↓

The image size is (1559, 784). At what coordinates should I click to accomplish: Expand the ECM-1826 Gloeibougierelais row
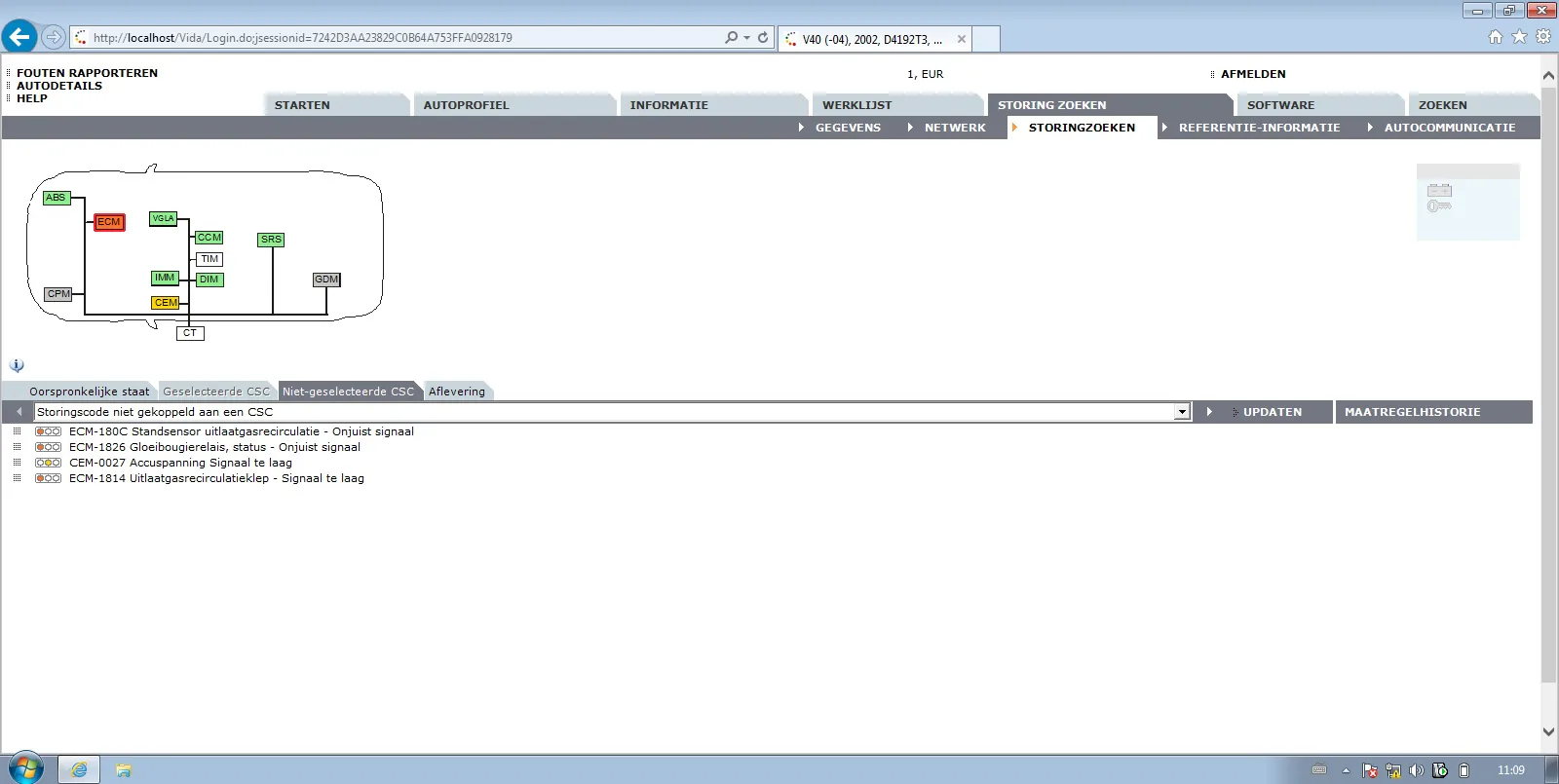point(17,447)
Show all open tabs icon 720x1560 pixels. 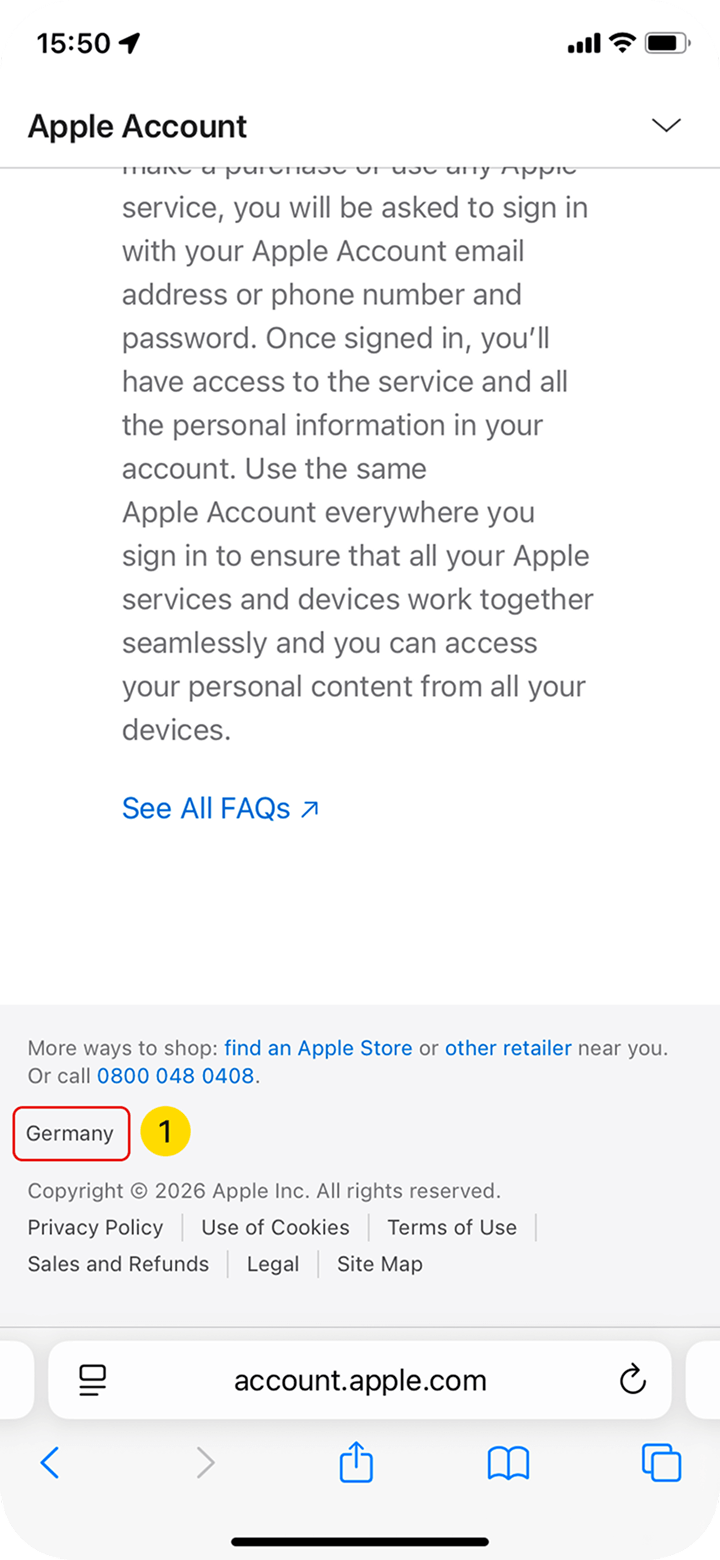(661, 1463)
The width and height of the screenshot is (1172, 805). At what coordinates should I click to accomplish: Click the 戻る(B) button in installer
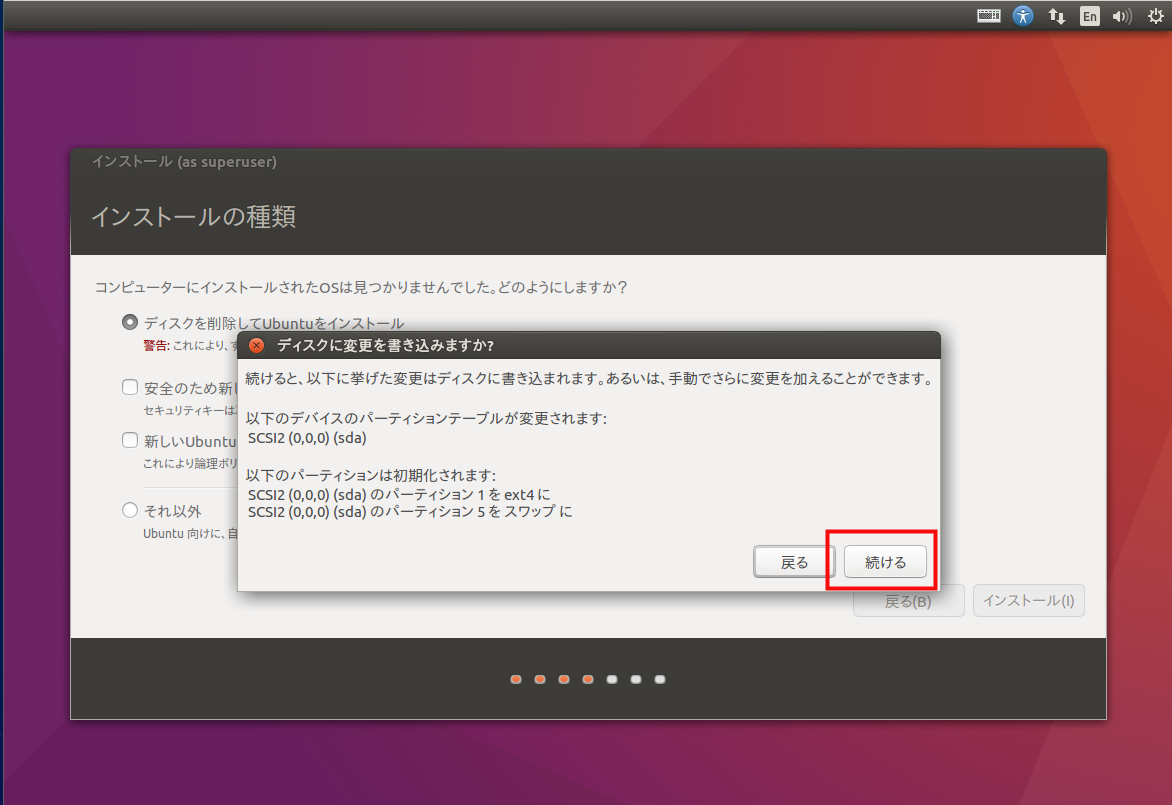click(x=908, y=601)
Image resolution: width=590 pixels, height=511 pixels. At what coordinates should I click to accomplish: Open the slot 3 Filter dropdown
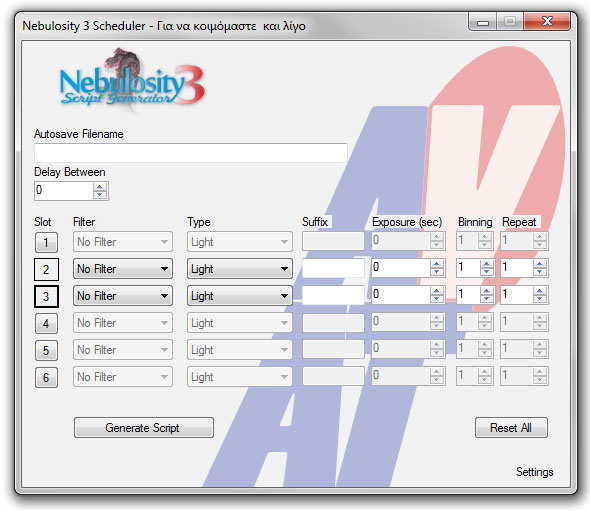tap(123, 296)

↑

Exactly the lines from the one that contains "The width and" through the last line of the records should be set down, and the pictures should be dropped.

▸ **Task result**
The width and height of the screenshot is (1172, 805). At what coordinates should I click to accomplish: Click the 戻る(B) button in installer
click(x=908, y=601)
Image resolution: width=590 pixels, height=511 pixels. At what coordinates should I click to accomplish: Open the slot 3 Filter dropdown
tap(123, 296)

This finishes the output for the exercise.